▶ _EXTRAIT DU TEXTE_:
▬▬▬▬▬▬

Alors qu’un énième sommet européen qui s’est tenu aujourd’hui même [ce 26 juin 2015] marque une étape supplémentaire dans la construction de la forteresse Europe, 150 migrant·e·s, réfugié·e·s ou pas, continuent d’opposer une résistance acharnée, auto-organisée et exemplaire sur les rochers de Vintimille.
Tandis que les déportations de masse se banalisent dans toute l’Europe sans aucun respect du cadre légal de Schengen, tandis que toutes les frontières d’un espace soit-disant de liberté se voient remilitarisées, la résistance s’organise : les migrant·e·s ne sont pas disposé·e·s à être traité·e·s comme de simple marchandises et, comme sur ces rochers, parlent avec leurs corps.
Les actes de résistance et d’insubordination, eux aussi, se multiplient dans une indifférence quasi-générale. Ce fut le cas mercredi dernier dans le centre d’accueil de Crotone. Dans un lieu surbondé, les autorités ont tenté de forcer physiquement certains migrant·e·s à fournir leurs empreintes digitales. Ceux-ci se sont révolté·e·s, permettant à une vingtaine d’entre eux de retrouver la liberté.

▬▬▬▬▬▬

▶ _DONNÉES FOURNIES_:
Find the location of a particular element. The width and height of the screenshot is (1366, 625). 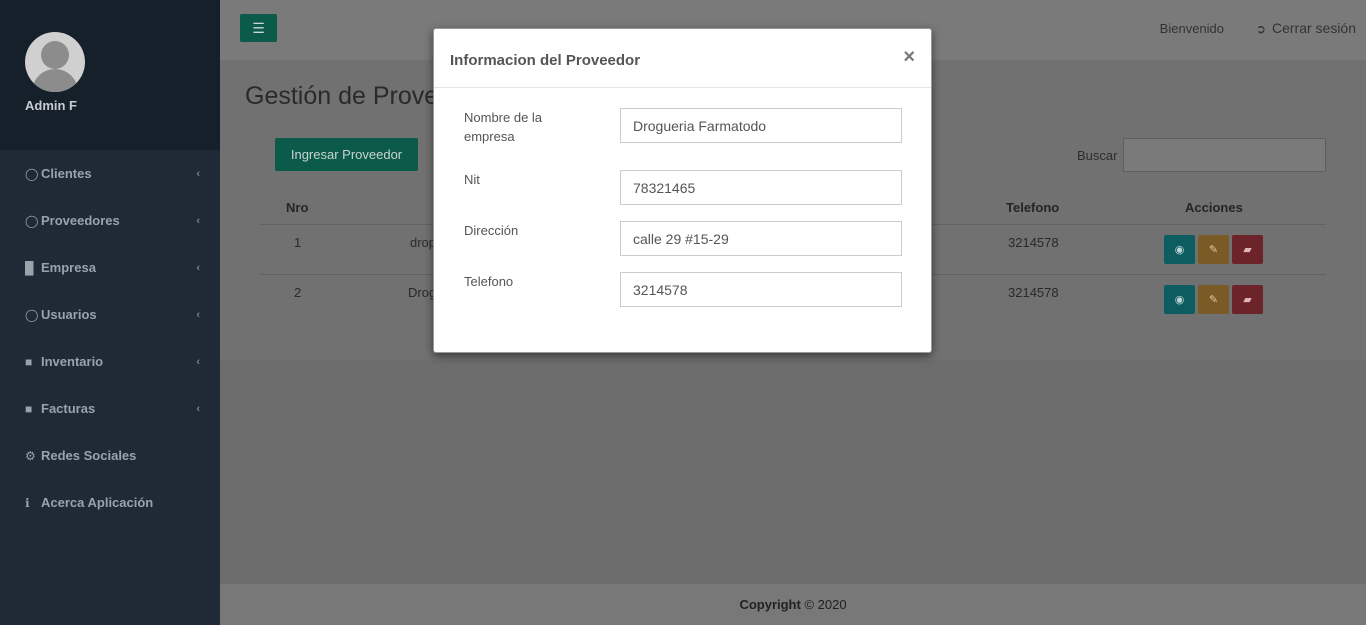

cell-nombre: Drog is located at coordinates (422, 292).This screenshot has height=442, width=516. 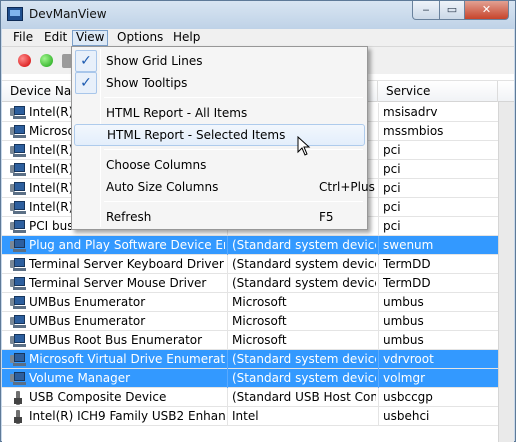 What do you see at coordinates (88, 321) in the screenshot?
I see `device-name-cell: UMBus Enumerator` at bounding box center [88, 321].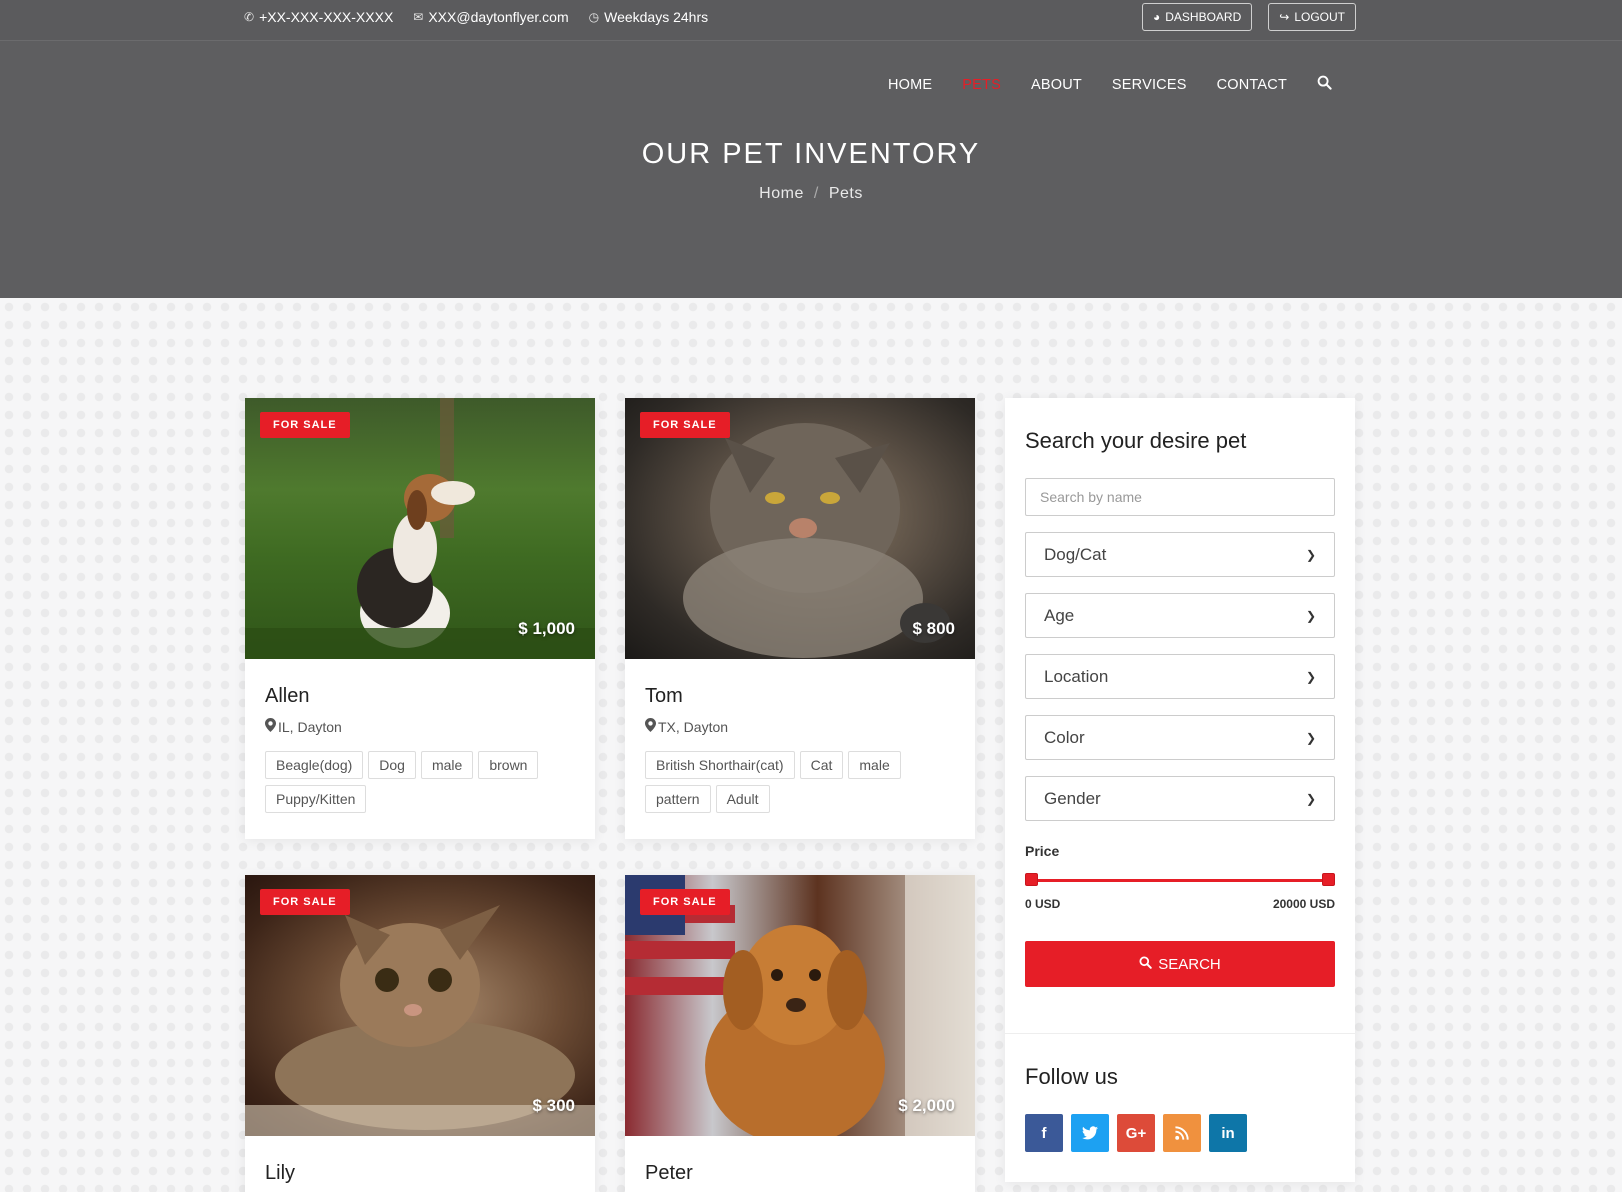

▬▬▬▬▬▬

▶ _OBJECTIF DE LA TÂCHE_:
Dites si chacune des affirmations suivantes concorde avec l'extrait sur la résistance des migrants à Vintimille. Répondez par oui ou par non et citez les mots de l'extrait qui tranchent.
1. Le sommet européen évoqué s'est tenu le 26 juin 2015.
2. Au centre d'accueil de Crotone, une centaine de migrants ont retrouvé la liberté.
3. Des migrants opposent une résistance sur les rochers de Vintimille.

▶ _RÉPONSE ATTENDUE_:
1. Oui : « qui s’est tenu aujourd’hui même [ce 26 juin 2015] »
2. Non : « permettant à une vingtaine d’entre eux de retrouver la liberté »
3. Oui : « continuent d’opposer une résistance acharnée, auto-organisée et exemplaire sur les rochers de Vintimille »